How to prepare yourself
Foreknowledge: DPO certification or an introductory course GDPR.
You do not have to prepare anything prior to this training, except for a refresher on the main principles of the GDPR.
Click here for more information about our teachers.
1Day 1 09h00 - 17h00
2Day 2 09h00 - 17h00
3Day 3 09h00 - 17h00
4Day 4 09h00 - 17h00
5Day 5 09h00 - 17h00
DAY 1 – How to set up and maintain a management system (1 of 2)
– Introduction to what an audit is and what types of audits exist
– GDPR implementation
– PIMS analysis and establishment of the findings register
– Management systems for the GDPR
DAY 2 – How to set up and maintain a management system (2 of 2)
– Lines of Defense
– Management system: PDCA cycle, HLS, ISO27001, ISO27002
DAY 3 – How to execute an audit (1 of 2)
– ISO19011: audit of a Management System: initialization, communication to the auditee
– ISO19011: audit of a Management System: preparing for the audit, preparation of interviews
– ISO19011: audit of a Management System: performing the audit
– ISO19011: audit of a Management System: the report
DAY 4 – How to execute an audit (2 of 2)
– Interviews (role plays)
– Facts and suppositions
– Social styles
– Supplier audit
– Register of findings (Major/Minor/Pos/OFI)
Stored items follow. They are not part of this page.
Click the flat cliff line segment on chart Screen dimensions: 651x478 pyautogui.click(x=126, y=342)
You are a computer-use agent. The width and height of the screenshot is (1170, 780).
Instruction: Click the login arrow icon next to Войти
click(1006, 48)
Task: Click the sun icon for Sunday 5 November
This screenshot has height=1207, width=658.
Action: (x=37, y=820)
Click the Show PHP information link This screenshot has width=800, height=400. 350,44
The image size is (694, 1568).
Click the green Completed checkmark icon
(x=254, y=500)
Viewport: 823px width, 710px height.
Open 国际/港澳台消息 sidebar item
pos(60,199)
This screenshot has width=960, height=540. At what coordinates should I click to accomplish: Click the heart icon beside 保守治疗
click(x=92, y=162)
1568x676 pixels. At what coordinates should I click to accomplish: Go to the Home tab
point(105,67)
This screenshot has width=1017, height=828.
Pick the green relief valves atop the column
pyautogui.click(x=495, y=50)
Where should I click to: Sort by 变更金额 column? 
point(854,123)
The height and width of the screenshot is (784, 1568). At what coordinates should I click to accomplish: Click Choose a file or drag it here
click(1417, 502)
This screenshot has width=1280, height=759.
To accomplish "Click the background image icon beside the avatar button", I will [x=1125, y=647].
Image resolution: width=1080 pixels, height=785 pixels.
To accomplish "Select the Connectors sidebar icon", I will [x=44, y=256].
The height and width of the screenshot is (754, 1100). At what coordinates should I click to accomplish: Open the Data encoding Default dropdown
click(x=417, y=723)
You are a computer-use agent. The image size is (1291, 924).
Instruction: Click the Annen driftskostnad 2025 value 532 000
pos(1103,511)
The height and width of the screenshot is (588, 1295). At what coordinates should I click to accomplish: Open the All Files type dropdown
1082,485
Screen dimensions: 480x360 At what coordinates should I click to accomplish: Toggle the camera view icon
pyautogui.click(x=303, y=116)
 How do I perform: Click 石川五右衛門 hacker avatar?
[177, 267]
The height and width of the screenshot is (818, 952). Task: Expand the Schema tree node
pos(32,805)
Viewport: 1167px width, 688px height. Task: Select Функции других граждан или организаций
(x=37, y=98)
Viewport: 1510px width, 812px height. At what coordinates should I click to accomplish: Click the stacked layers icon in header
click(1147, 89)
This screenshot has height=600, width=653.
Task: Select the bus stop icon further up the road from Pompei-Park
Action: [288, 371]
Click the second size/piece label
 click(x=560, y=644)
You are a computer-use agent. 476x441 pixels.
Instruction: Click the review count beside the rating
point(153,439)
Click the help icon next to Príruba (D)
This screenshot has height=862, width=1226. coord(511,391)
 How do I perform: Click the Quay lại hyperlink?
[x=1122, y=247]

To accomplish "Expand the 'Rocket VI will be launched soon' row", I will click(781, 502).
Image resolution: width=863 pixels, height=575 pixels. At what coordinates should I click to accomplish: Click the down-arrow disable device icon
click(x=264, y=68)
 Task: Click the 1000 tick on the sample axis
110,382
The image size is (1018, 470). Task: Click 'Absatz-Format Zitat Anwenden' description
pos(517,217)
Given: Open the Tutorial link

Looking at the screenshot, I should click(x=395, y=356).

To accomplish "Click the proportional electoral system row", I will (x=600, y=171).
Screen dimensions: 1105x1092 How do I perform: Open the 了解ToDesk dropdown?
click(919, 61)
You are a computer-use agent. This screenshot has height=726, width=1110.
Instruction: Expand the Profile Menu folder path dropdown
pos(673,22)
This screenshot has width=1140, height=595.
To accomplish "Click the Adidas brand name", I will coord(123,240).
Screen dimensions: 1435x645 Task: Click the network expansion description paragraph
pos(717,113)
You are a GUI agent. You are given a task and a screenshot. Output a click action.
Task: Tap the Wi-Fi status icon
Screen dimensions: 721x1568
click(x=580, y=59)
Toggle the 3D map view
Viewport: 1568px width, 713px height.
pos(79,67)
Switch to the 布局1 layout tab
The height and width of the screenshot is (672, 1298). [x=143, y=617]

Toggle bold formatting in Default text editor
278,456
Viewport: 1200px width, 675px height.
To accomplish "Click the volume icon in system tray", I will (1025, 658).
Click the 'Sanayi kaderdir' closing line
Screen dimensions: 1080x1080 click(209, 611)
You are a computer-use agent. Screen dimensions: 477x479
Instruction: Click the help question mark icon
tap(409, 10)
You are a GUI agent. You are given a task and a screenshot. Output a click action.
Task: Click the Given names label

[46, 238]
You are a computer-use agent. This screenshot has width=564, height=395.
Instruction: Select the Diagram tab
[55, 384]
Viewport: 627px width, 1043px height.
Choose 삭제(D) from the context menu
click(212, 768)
– The report: do’s and don’ts
DAY 5 – Certification, seals and marks for demonstrating GPDR compliance
– Certification and accreditation
– ISO17021 vs ISO17065
We are recognized by:
Registration number KMO portefeuille: DV.O213013
Our courses are accredited for the KMO-portefeuille. This means that, depending on whether you are a small or medium-sized enterprise, you can receive a 30% or 20% subsidy from the Flemish Government on the cost of registration.
Acknowledgement by Chèque-Formation
The training voucher allows you to benefit from financial aid to train your workers in one of the approved training centres. Worth 30 euros, it corresponds to 1 hour of training per worker.
Erkenning door Vlaanderen (Vlaams Opleidingsverlof)
Legal points by Orde van Vlaamse Balies
If you submit an individual training file at the Orde van Vlaamse Balies, this can give you 30 legal points within the framework of general training. This programme is also recognised for CPE credits: successful participation in the programme (passing the exam) equals 15.6 CPE credits.
Accreditation by the Institute of Accountants and Tax Consultants
Our training is recognised by the iec-iab. The training programme qualifies for the continuing education obligation.
Accreditation by the Institute of Company Auditors
Our training is recognised by the IBR-IRE. The training programme qualifies for the continuing education obligation.
Accreditation by the Institute of Company Lawyers
Our training is recognised by the IJE-IBJ. The training programme qualifies for the continuing education obligation.
Accreditation by the Brussels Regional Public Service (Brussels Paid Educational Leave)
Our training is recognised by the Brussels Economy and Employment of the Brussels Regional Public Service. The training programme qualifies for the Brussels Paid Educational Leave.